SOURCE EXTRACT –
Patience under slow providers

Under claude-code (Claude Max rate-limited) or local ollama, --all can run for 5–15 minutes on a 12-task project. Do NOT time out aggressively. Use .taskmaster/tasks/tasks.json mtime as the liveness signal:

mtime updated within last 60s → work is landing, keep waiting
mtime stale for 120s+ → investigate (rate limit, provider crash, network)
Never conclude STUCK from a single capture — always compare two snapshots 30–60s apart

Verify coverage (read tasks.json DIRECTLY, not `task-master list`)

task-master list --format json has been observed to return a different top-level schema from tasks.json, causing consumers to report 0/N coverage even when all tasks have subtasks on disk (v4 dogfood LEARNING #15). Always read the canonical file directly:

python3 -c "
import json
d = json.load(open('.taskmaster/tasks/tasks.json'))
# tasks.json is tag-grouped (master, defaults, feature branches) — walk all tags
all_tasks = []
if 'master' in d and isinstance(d['master'], dict):
    all_tasks = d['master'].get('tasks', [])
elif 'tasks' in d:
    all_tasks = d['tasks']
else:
    for v in d.values():
        if isinstance(v, dict) and 'tasks' in v:
            all_tasks.extend(v['tasks'])

counts = [len(t.get('subtasks', [])) for t in all_tasks]
covered = sum(1 for c in counts if c > 0)
total = len(all_tasks)
no_subs = [t['id'] for t in all_tasks if not t.get('subtasks')]

if no_subs:
    print(f'WARNING: {covered}/{total} tasks expanded. Missing: {no_subs}. Re-run backend op expand.')
else:
    print(f'OK: All {total} tasks expanded ({sum(counts)} subtasks total).')
"

Idempotent recovery

If any task still shows 0 subtasks after --all completes (rate-limit hiccup, provider timeout, partial run), re-run the same command:

python3 script.py expand

The backend operation only re-expands tasks that are still in pending state with 0 subtasks, so a second invocation is safe and recovers gracefully. Do NOT work around it with parallel per-id calls — that is the exact pattern that causes silent data loss.

DATA EXTRACT –
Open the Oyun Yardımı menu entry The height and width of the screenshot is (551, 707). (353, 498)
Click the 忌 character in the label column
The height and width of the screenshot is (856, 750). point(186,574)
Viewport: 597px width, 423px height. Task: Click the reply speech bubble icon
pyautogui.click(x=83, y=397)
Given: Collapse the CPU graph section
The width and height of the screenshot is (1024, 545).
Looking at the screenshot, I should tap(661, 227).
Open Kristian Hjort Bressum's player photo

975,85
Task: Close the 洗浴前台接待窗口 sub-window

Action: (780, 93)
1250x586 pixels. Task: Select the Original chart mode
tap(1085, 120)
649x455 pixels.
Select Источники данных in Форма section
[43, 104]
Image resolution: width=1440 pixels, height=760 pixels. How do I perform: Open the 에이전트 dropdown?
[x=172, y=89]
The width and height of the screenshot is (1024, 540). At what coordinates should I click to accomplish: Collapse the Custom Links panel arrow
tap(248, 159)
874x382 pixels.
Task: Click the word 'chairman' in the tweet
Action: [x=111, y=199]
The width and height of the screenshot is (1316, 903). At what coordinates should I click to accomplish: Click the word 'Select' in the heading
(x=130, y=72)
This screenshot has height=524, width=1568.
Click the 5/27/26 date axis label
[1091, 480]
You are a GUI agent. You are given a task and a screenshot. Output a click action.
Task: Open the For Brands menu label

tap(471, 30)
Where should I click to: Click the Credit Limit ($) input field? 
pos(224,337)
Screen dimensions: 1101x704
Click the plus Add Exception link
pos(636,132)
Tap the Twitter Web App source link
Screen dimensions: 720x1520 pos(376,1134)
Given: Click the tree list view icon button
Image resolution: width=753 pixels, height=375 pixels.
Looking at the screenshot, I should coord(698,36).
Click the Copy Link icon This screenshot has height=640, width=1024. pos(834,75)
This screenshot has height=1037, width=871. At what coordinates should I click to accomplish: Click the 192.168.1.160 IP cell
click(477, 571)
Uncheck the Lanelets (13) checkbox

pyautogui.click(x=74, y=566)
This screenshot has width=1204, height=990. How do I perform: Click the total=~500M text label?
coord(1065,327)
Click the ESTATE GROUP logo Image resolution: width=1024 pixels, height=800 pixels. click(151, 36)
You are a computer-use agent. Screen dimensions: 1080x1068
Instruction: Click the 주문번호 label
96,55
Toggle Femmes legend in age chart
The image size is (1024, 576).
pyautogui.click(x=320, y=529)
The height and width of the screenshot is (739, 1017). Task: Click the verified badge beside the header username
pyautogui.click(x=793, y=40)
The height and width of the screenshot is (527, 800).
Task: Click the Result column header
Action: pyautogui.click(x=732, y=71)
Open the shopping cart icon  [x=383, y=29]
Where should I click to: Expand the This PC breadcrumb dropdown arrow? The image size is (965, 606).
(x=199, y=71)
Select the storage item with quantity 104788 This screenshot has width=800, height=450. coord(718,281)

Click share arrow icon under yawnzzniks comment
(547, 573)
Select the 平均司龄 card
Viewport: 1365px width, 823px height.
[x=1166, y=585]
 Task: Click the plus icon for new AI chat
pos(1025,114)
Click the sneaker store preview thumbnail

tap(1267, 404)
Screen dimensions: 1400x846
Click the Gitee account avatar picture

WHAT TO DO – Reproduce word for word the part of the Task Master expansion notes that begins with the words containing "elif 'tasks' in" and ends with "total = len(all_tasks)".

REPLY –
elif 'tasks' in d:
    all_tasks = d['tasks']
else:
    for v in d.values():
        if isinstance(v, dict) and 'tasks' in v:
            all_tasks.extend(v['tasks'])

counts = [len(t.get('subtasks', [])) for t in all_tasks]
covered = sum(1 for c in counts if c > 0)
total = len(all_tasks)